WorldPoultry.net reports that a poll found that 90 per cent of adult Americans favour “requiring food sellers to indicate on the package label the country of origin of fresh meat they sell.”
Additionally, says WorldPoultry.net, 87 per cent of adults favoured, either strongly or somewhat, requiring food sellers to indicate on the package label the country or countries in which animals were born, raised and processed. The poll also found that 90 per cent of adults favoured, either strongly or somewhat, requiring food sellers to indicate on the package label the country or countries in which animals were born and raised and the fact that the meat was processed in the U.S.
But not all groups were pleased. The National Cattlemen’s Beef Association (NCBA) says it’s “disappointed” with the final ruling. SoutheastAgNet.com reports that the NCBA and its president, Scott George, issued a statement calling the ruling “shortsighted.”
“Our largest trading partners have already said that these provisions will not bring the U.S. into compliance with our WTO obligations and will result in increased discrimination against imported products and in turn retaliatory tariffs or other authorized trade sanctions. As we said in comments submitted to the USDA, ‘any retaliation against U.S. beef would be devastating for our producers.’ While trying to make an untenable mandate fit with our international trade obligations, USDA chose to set up U.S. cattle producers for financial losses. Moreover, this rule will place a greater record-keeping burden on producers, feeders and processors through the born, raised and harvested label,” says George.

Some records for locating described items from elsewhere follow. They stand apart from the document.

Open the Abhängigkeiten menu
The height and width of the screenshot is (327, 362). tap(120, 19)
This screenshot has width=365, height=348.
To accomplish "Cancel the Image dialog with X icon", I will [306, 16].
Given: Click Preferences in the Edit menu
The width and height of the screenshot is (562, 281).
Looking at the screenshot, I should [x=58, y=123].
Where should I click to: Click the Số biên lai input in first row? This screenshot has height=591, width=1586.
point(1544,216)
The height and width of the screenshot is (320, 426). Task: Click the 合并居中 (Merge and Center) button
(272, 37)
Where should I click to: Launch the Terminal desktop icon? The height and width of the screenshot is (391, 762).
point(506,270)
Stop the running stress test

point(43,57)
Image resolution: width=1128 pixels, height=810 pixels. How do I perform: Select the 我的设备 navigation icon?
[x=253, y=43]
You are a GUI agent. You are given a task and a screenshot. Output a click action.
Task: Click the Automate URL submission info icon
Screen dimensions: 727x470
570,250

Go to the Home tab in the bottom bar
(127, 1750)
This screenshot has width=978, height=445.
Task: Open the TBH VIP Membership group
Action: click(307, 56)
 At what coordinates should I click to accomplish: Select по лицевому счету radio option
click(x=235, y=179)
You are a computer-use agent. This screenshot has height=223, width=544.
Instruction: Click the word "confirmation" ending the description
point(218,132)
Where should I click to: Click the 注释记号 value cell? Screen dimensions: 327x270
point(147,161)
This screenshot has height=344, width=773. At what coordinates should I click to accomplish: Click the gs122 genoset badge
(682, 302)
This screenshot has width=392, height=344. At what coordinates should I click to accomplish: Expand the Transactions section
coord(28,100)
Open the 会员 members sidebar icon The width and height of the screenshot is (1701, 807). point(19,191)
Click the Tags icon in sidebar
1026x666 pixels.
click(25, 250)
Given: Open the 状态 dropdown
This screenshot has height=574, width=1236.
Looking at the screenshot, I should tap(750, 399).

“As cattlemen and women, we do not oppose voluntary labelling as a marketing tool to distinguish product and add value. However, USDA is not the entity that we want marketing beef, and on its face, a label that says ‘harvested’ is unappealing to both consumers and cattle producers.”
Canada’s federal government
Reaction from Canada’s federal government was also strong. Ritz and Fast issued a statement, saying:
“Canada is extremely disappointed with the regulatory changes put forward by the U.S. [on May 23] with respect to COOL. These changes will not bring the U.S. into compliance with its WTO obligations. These changes will increase discrimination against Canadian cattle and hogs and increase damages to industry on both sides of the border.
“Canada will consider all options at its disposal, including, if necessary, the use of retaliatory measures.
“We will continue to stand with Canadian cattle and hog producers against these unfair measures and we will not stop until we succeed.”